TASK GOAL »
Convert the records from the line containing "This screenshot has" through the end of the records, both ends included, into a Markdown table with the columns Row and Line. Skip blank lines and leave the pictures out.

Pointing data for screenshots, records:
<<<<

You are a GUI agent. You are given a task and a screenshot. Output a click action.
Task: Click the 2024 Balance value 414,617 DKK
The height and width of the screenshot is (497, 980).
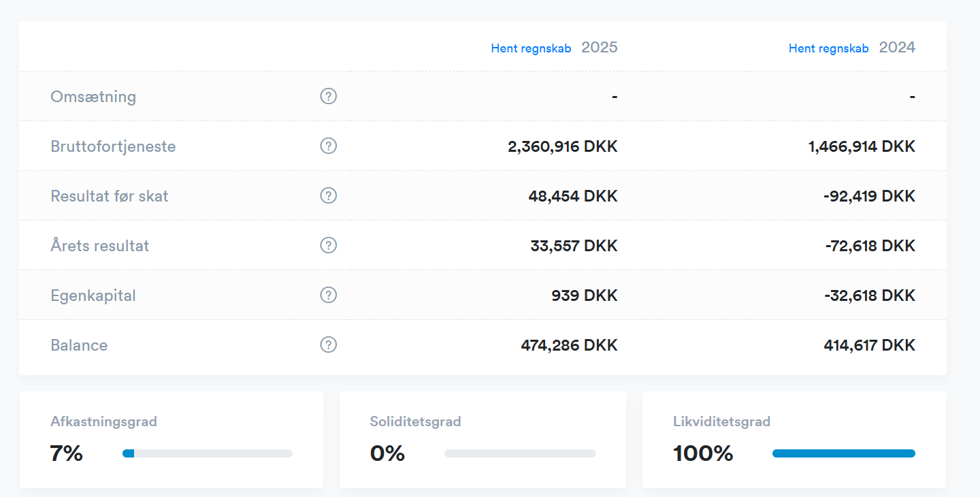point(869,345)
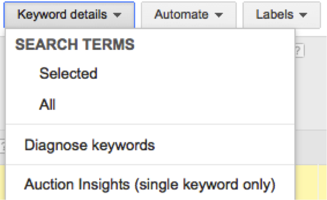Click the gray toolbar gap between Automate and Labels

click(239, 15)
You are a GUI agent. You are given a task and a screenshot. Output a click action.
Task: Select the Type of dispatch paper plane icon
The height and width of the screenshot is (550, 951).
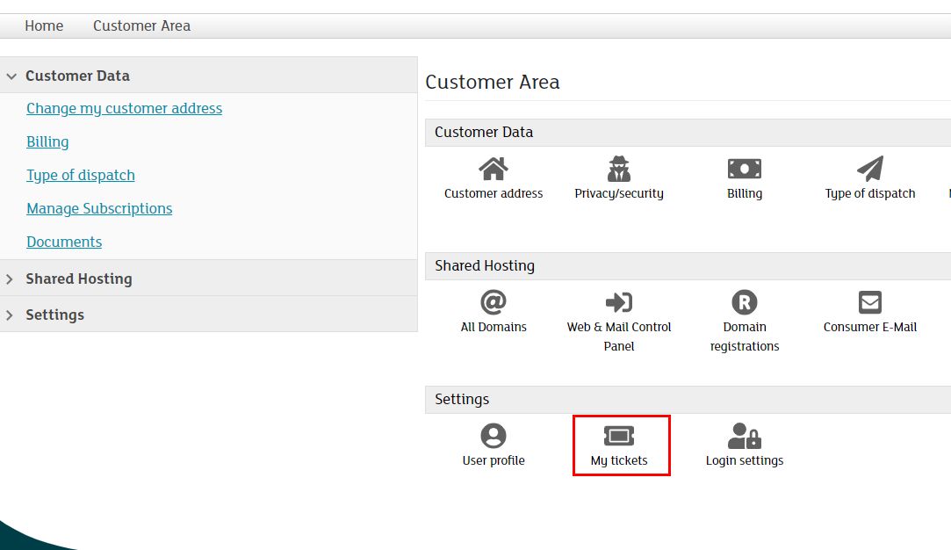(x=869, y=169)
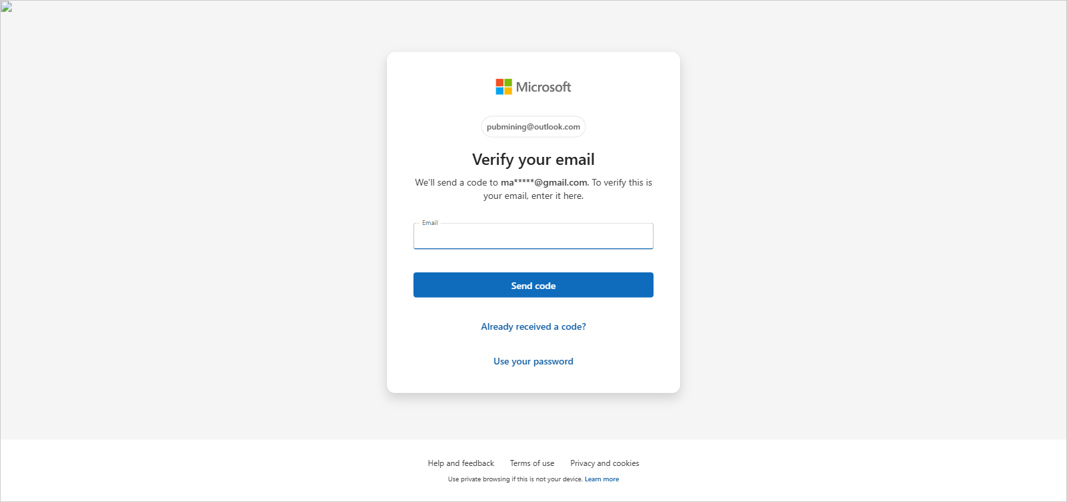Click the masked ma*****@gmail.com address text
Screen dimensions: 1067x502
point(544,182)
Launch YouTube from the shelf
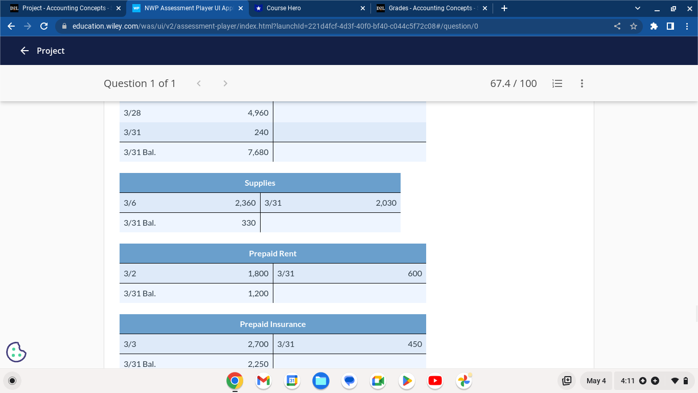Screen dimensions: 698x393 point(435,381)

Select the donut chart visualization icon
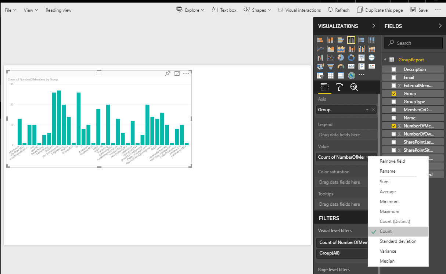pyautogui.click(x=351, y=58)
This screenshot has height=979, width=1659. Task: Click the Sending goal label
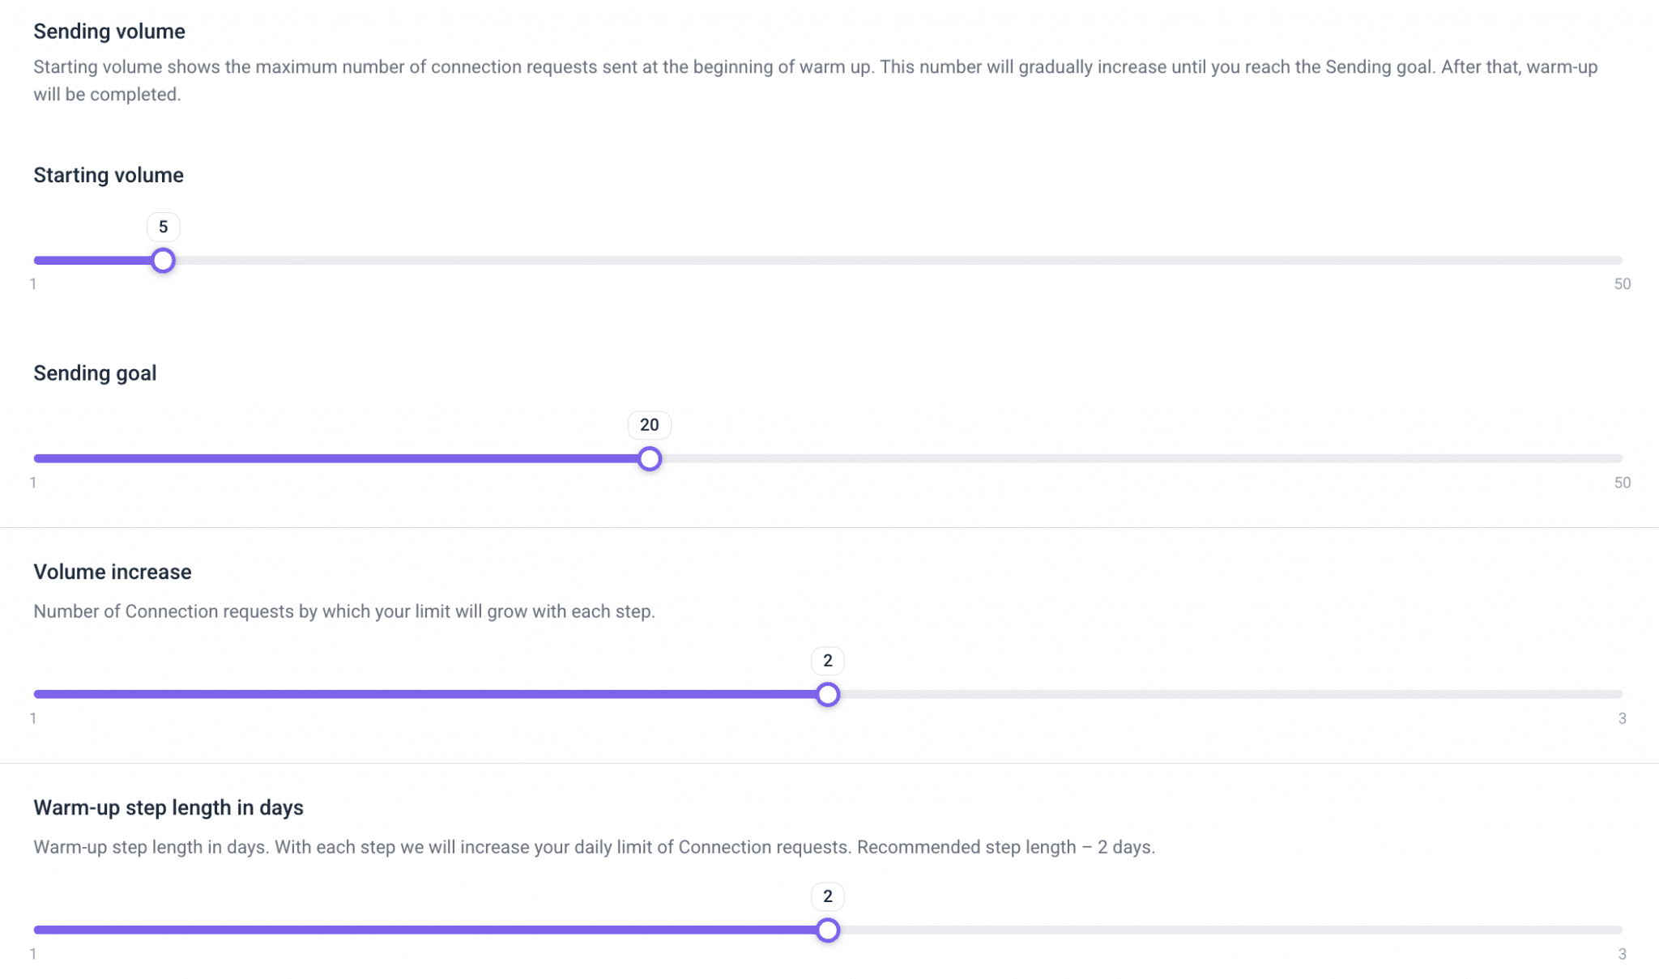pos(95,372)
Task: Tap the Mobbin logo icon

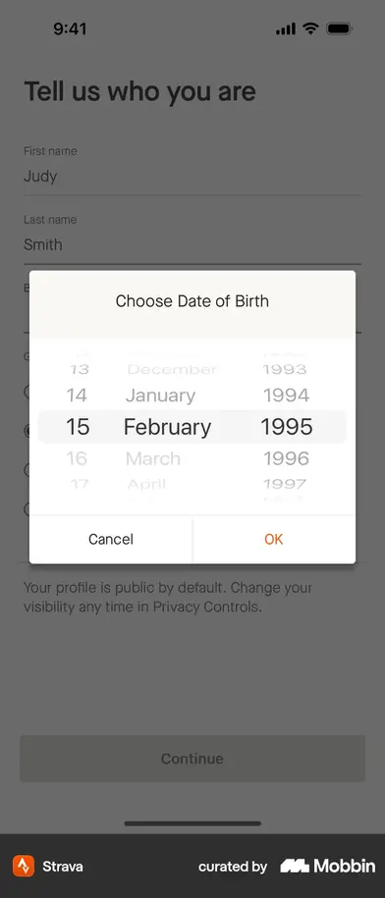Action: pyautogui.click(x=295, y=866)
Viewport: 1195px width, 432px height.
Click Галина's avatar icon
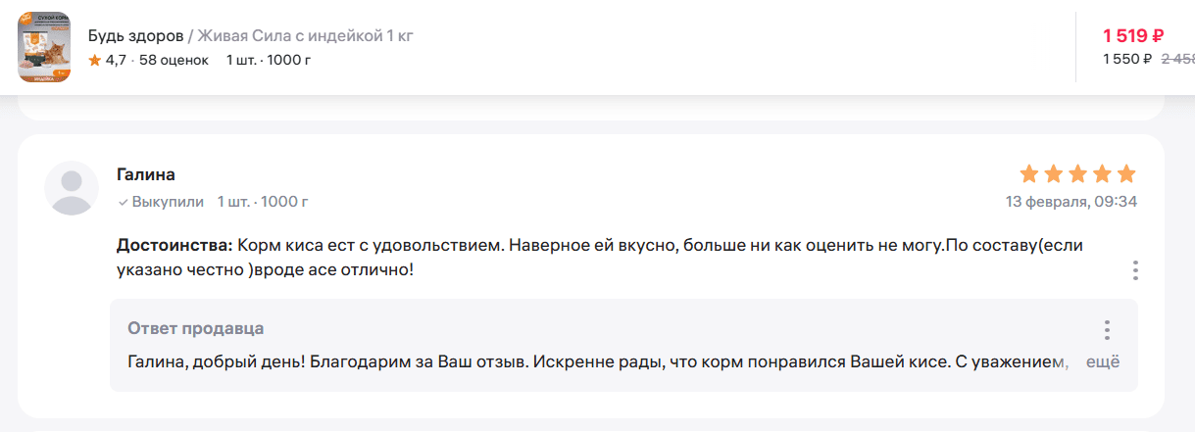[72, 188]
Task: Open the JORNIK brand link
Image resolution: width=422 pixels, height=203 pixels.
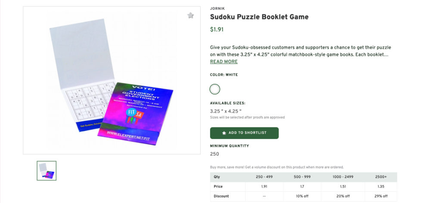Action: click(217, 9)
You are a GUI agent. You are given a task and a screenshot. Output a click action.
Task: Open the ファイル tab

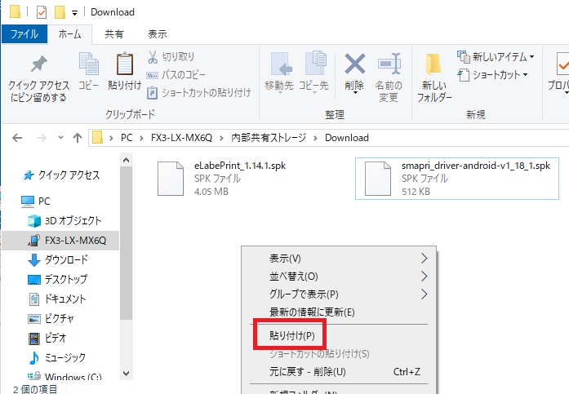[24, 34]
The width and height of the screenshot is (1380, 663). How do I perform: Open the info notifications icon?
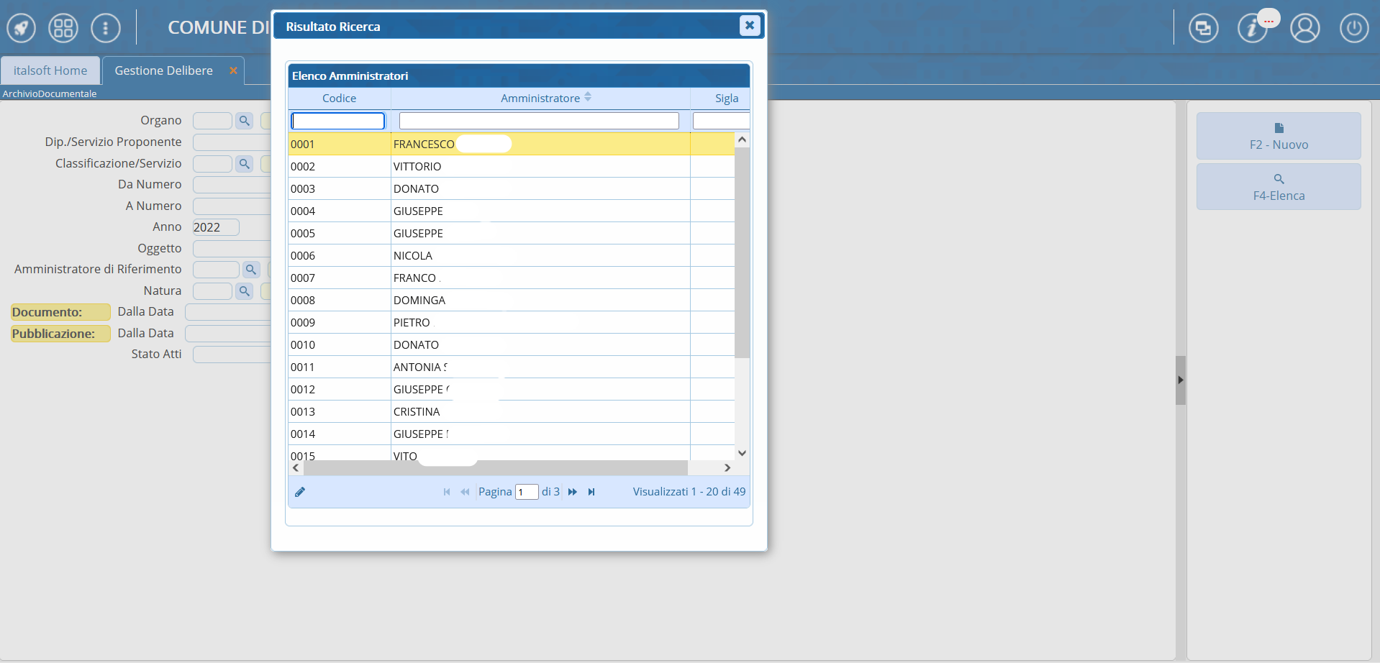[1252, 29]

>>>>

FINISHED ANSWER »
| Row | Line |
|---|---|
| 1 | This screenshot has height=979, width=1659. Task: Click the Sending goal label |
| 2 | pos(95,372) |
| 3 | Task: Tap the Mobbin logo icon |
| 4 | Action: pyautogui.click(x=295, y=866) |
| 5 | Viewport: 1195px width, 432px height. |
| 6 | Click Галина's avatar icon |
| 7 | [72, 188] |
| 8 | Task: Open the JORNIK brand link |
| 9 | Image resolution: width=422 pixels, height=203 pixels. |
| 10 | Action: click(217, 9) |
| 11 | You are a GUI agent. You are given a task and a screenshot. Output a click action. |
| 12 | Task: Open the ファイル tab |
| 13 | [24, 34] |
| 14 | The width and height of the screenshot is (1380, 663). How do I perform: Open the info notifications icon? |
| 15 | [1252, 29] |